Vitamin E isoforms directly bind PKCα and differentially regulate activation of PKCα.

Vitamin E isoforms have opposing regulatory effects on leucocyte recruitment during inflammation. Furthermore, in vitro, vitamin E isoforms have opposing effects on leucocyte migration across endothelial cells by regulating VCAM (vascular cell-adhesion molecule)-1 activation of endothelial cell PKCα (protein kinase Cα). However, it is not known whether tocopherols directly regulate cofactor-dependent or oxidative activation of PKCα. We report in the present paper that cofactor-dependent activation of recombinant PKCα was increased by γ-tocopherol and was inhibited by α-tocopherol.

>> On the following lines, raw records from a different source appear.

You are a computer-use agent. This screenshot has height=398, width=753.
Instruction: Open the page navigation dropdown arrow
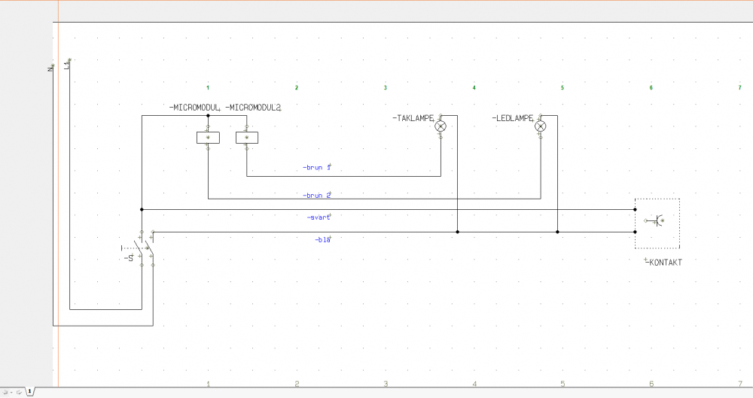coord(11,393)
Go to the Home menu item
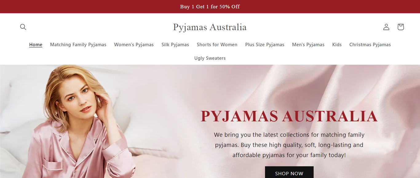 coord(36,45)
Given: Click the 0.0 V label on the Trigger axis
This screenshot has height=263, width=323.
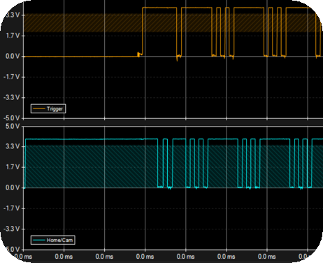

Oxidative activation of PKCα was inhibited by α-tocopherol at a 10-fold lower concentration than γ-tocopherol. In binding studies, NBD (7-nitrobenz-2-oxa-1,3-diazole)-tagged α-tocopherol directly bound to full-length PKCα or the PKCα-C1a domain, but not PKCζ. NBD-tagged α-tocopherol binding to PKCα or the PKCα-C1a domain was blocked by diacylglycerol, α-tocopherol, γ-tocopherol and retinol, but not by cholesterol or PS (phosphatidylserine). Tocopherols enhanced PKCα-C2 domain binding to PS-containing lipid vesicles. In contrast, the PKCα-C2 domain did not bind to lipid vesicles containing tocopherol without PS. The PKCα-C1b domain did not bind to vesicles containing tocopherol and PS. In summary, α-tocopherol and γ-tocopherol bind the diacylglycerol-binding site on PKCα-C1a and can enhance PKCα-C2 binding to PS-containing vesicles. Thus the tocopherols can function as agonists or antagonists for differential regulation of PKCα.